■ Problem to work on
The records below hold a stretch from the line with "Task: Open the" through the line with "Task: Click the name Bryan in the notice"; return exactly those lines, ends included, and nothing more.

Stored data
****************************************

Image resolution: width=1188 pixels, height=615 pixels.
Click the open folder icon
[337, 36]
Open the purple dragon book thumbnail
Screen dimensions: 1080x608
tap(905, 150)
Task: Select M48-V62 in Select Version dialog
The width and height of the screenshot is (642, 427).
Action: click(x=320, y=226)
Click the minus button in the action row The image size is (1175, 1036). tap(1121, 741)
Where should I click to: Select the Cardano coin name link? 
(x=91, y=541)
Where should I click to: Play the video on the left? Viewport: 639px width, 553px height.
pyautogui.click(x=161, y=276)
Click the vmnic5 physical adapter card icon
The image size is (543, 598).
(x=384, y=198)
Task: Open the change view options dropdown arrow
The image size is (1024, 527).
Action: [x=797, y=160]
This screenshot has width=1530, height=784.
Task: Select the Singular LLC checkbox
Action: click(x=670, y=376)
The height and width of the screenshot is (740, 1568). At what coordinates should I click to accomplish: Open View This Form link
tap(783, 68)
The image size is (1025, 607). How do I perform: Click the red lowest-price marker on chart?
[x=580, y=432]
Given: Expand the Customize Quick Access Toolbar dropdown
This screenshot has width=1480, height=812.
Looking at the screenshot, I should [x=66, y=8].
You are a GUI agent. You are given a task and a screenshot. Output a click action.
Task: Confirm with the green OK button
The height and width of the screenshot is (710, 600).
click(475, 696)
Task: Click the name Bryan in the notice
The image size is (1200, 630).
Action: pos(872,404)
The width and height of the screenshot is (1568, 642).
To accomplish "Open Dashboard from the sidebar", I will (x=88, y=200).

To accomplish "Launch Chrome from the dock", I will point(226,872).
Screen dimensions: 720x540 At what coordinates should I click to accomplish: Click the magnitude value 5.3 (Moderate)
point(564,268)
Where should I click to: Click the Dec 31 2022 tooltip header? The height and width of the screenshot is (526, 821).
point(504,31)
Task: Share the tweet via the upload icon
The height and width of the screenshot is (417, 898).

****************************************

■ Exercise solution
Task: Open the change view options dropdown arrow
The image size is (1024, 527).
Action: [x=797, y=160]
This screenshot has width=1530, height=784.
Task: Select the Singular LLC checkbox
Action: click(x=670, y=376)
The height and width of the screenshot is (740, 1568). At what coordinates should I click to accomplish: Open View This Form link
tap(783, 68)
The image size is (1025, 607). How do I perform: Click the red lowest-price marker on chart?
[x=580, y=432]
Given: Expand the Customize Quick Access Toolbar dropdown
This screenshot has width=1480, height=812.
Looking at the screenshot, I should [x=66, y=8].
You are a GUI agent. You are given a task and a screenshot. Output a click action.
Task: Confirm with the green OK button
The height and width of the screenshot is (710, 600).
click(475, 696)
Task: Click the name Bryan in the notice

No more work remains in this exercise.